1. In a process for gasification of carbonaceous materials to produce high methane content gas, including a water gas shift reaction and a methanation reaction comprising,

gasifying carbonaceous materials and generating a hot synthesis gas comprising a mixture of methane, hydrogen sulfide, hydrogen and oxides of carbon,

cooling said hot synthesis gas,

adding steam to said cooled synthesis gas when the hydrogen to carbon monoxide ratio of said cooled synthesis gas is less than 1.0 to produce a mixture of steam and cooled synthesis gas having a steam/gas ratio of about 0.5,

introducing said cooled synthesis gas into a combined water gas shift and methanation reactor into contact with a catalyst at a temperature between 550.degree.F. and 1050.degree.F. and at a pressure between 500 psig. and 2000 psig. whereby simultaneously the hydrogen/carbon monoxide ratio is increased by carbon monoxide reacting with water produced from the methanation reaction and methanation of carbon monoxide and hydrogen is accomplished,

recovering from said reactor a methane rich product gas which includes above 40% by volume methane, said methane rich product gas also including hydrogen sulfide, carbon oxides and other higher hydrocarbons such as ethane and propane,

passing said methane rich product gas through a waste heat boiler to thereby cool and dry said methane rich product gas and thereafter,

introducing said methane rich gas into a purification unit for removal of acid gas such as hydrogen sulfide and carbon dioxide to produce a purified methane rich product gas, and

recycling a portion of said cooled and dried methane rich product gas for mixture with said mixture of steam and cooled synthesis gas introduced into said combined water gas shift and methanation reactor in an amount which is not more than three volumes for each one volume of said mixture of steam and cooled synthesis gas.

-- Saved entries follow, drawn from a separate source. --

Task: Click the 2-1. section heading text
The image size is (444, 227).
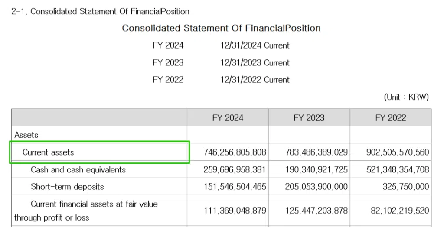Action: (100, 12)
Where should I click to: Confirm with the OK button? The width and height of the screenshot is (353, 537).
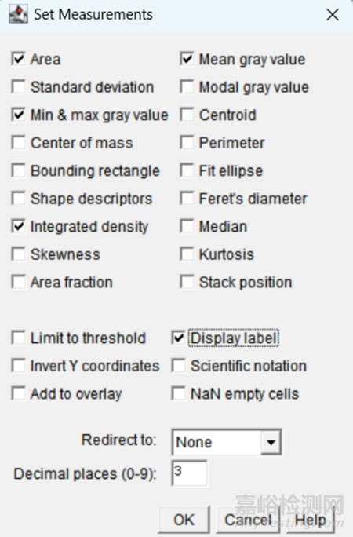[184, 520]
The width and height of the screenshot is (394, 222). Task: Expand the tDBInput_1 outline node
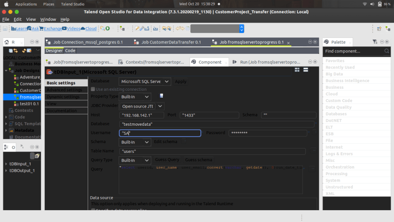(6, 164)
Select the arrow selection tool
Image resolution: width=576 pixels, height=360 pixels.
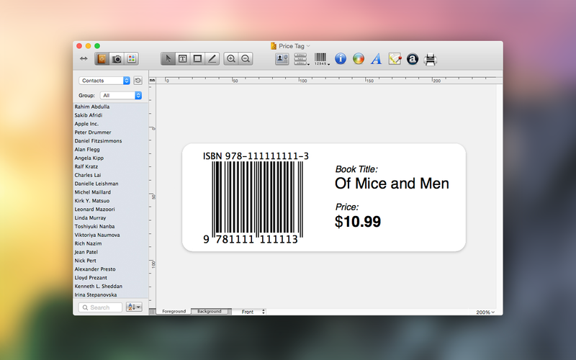168,59
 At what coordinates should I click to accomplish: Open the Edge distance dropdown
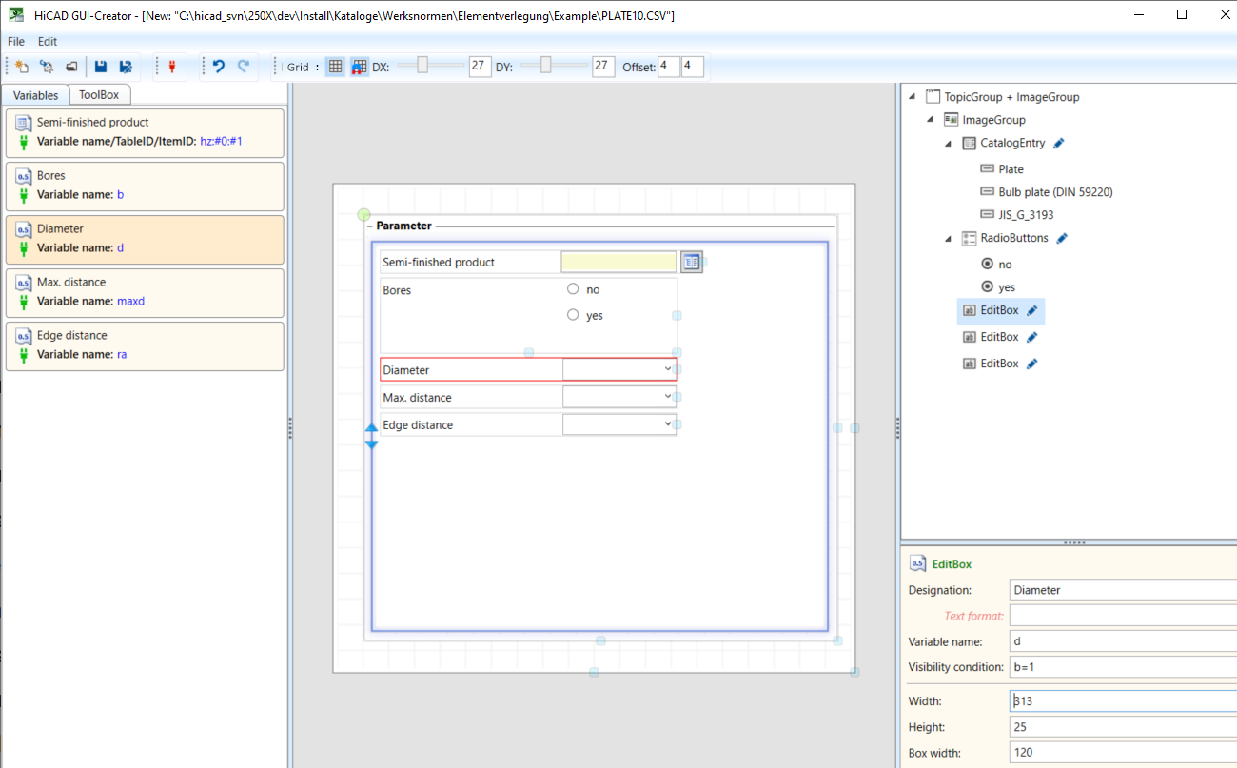667,424
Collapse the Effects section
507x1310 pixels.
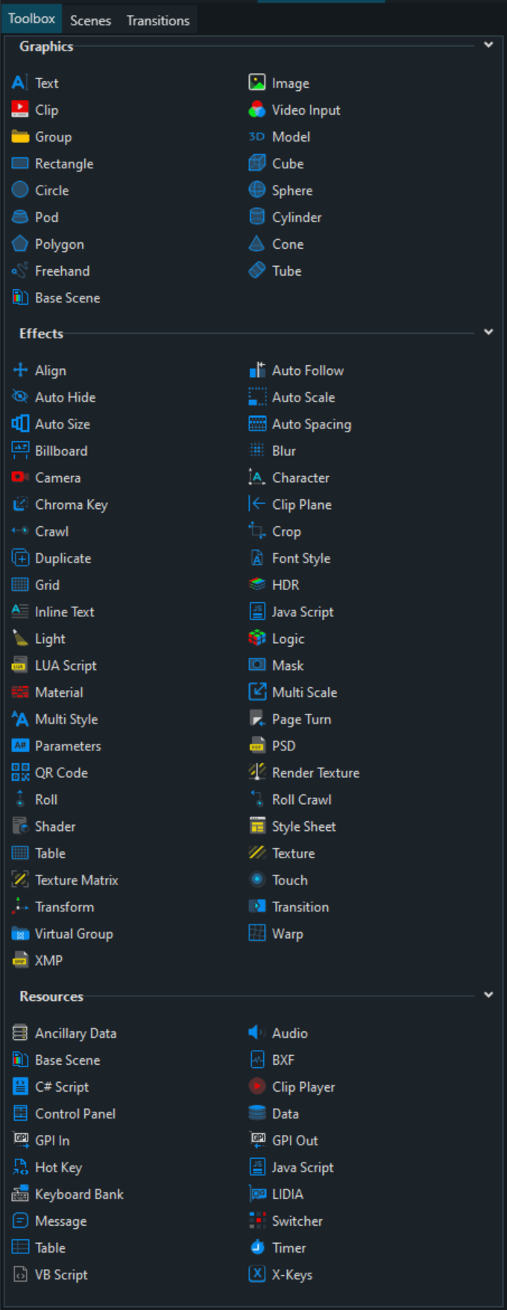[x=488, y=332]
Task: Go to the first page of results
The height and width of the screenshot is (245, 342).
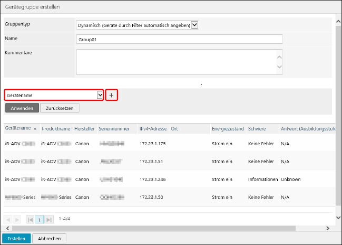Action: (x=31, y=219)
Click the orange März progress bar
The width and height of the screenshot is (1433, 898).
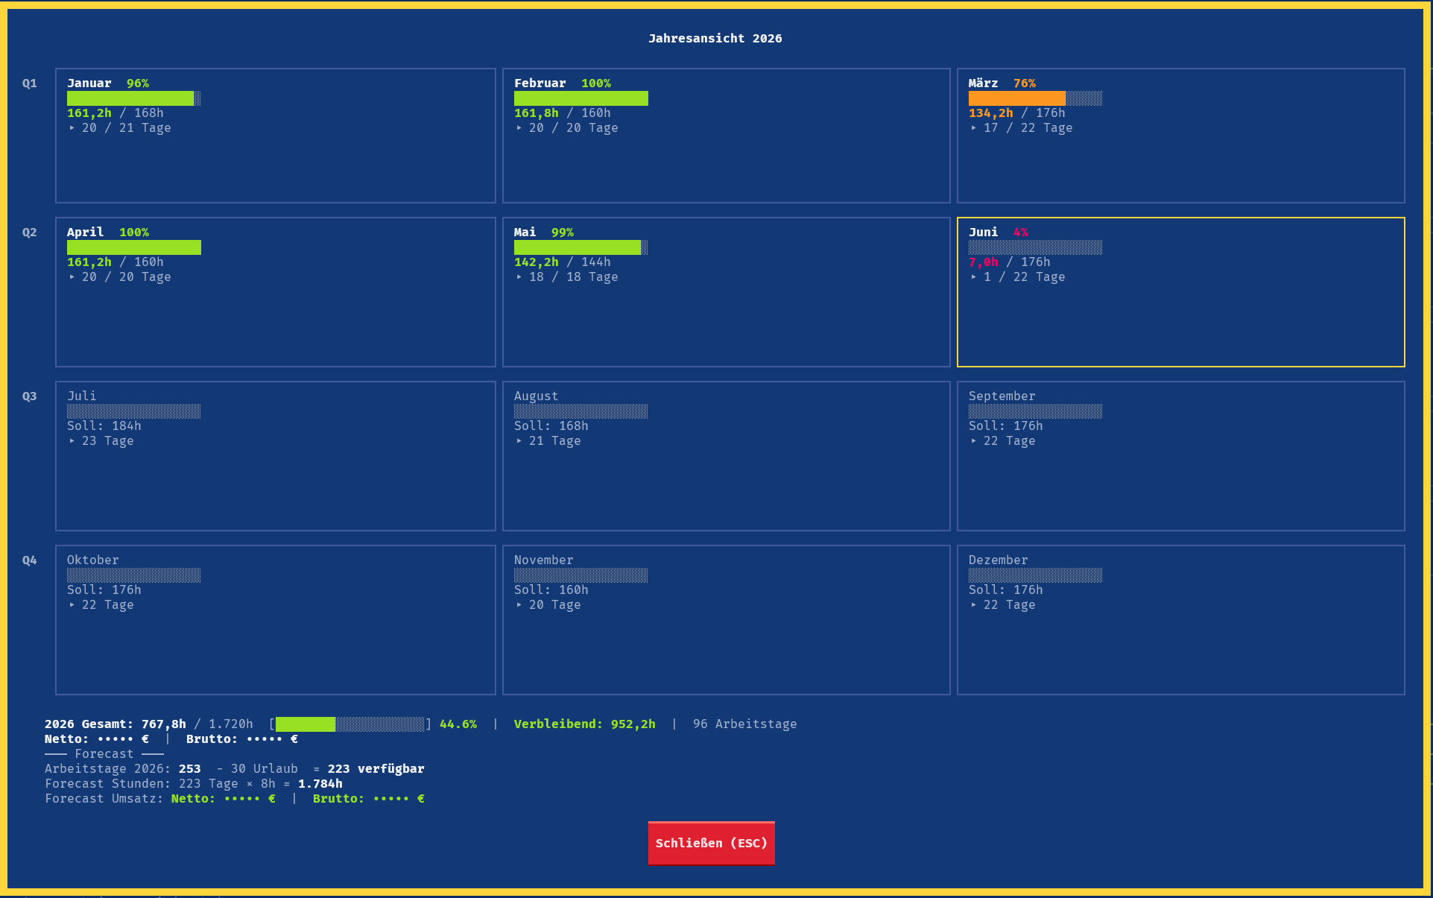pyautogui.click(x=1036, y=98)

2. The process as set forth in claim 1 in which said catalyst is selected from the group consisting of chromium oxide, molybdenum oxide, molybdenum sulfide, iron oxide; mixtures of nickel oxide with oxides of chromium, molybdenum or tungsten; and mixtures of cobalt oxide with oxides of chromium, molybdenum or tungsten.

3. The process as set forth in claim 1 comprising, passing said mixture of cooled synthesis gas in said combined water gas shift and methanation reactor over a fluidized catalyst bed having internal cooling coils arranged therewith to generate high pressure steam from the heat of the combined water gas shift and methanation reaction.

4. The process as set forth in claim 3 wherein said fluidized catalyst bed includes a catalytic material selected from the group consisting of Groups I-B, VI-B and VIII plus alkali-type promoters selected from the group consisting of Groups I-A, II-A and the period seven rare earths.

5. The process as set forth in claim 1 wherein said catalyst is supported on an alumina base having a density of 30 to 60 lb. per cubic foot and a mean particle size of about 65 microns.

6. The process as set forth in claim 1 wherein the said catalyst includes an alkali salt selected from the group consisting of potassium or rubidium salts.

7. The process as set forth in claim 1 comprising,

introducing said purified methane rich product gas into a fixed bed methanator having a nickel catalyst therein to reduce the carbon monoxide level of said purified methane rich product gas to yield a final product gas comprising methane and carbon monoxide in a concentration acceptable for synthetic pipeline gas quality.

8. The process as set forth in claim 1 wherein said purification unit for removal of acid gas from said methane rich product gas includes,

contacting said methane rich product gas with a selective solvent system to form a hydrogen sulfide rich solvent stream,

withdrawing said hydrogen sulfide solvent stream from said methane rich product gas,

contacting said methane rich product gas with a selective solvent system to form a carbon dioxide rich solvent stream, and

withdrawing said carbon dioxide rich solvent stream from said methane rich product gas.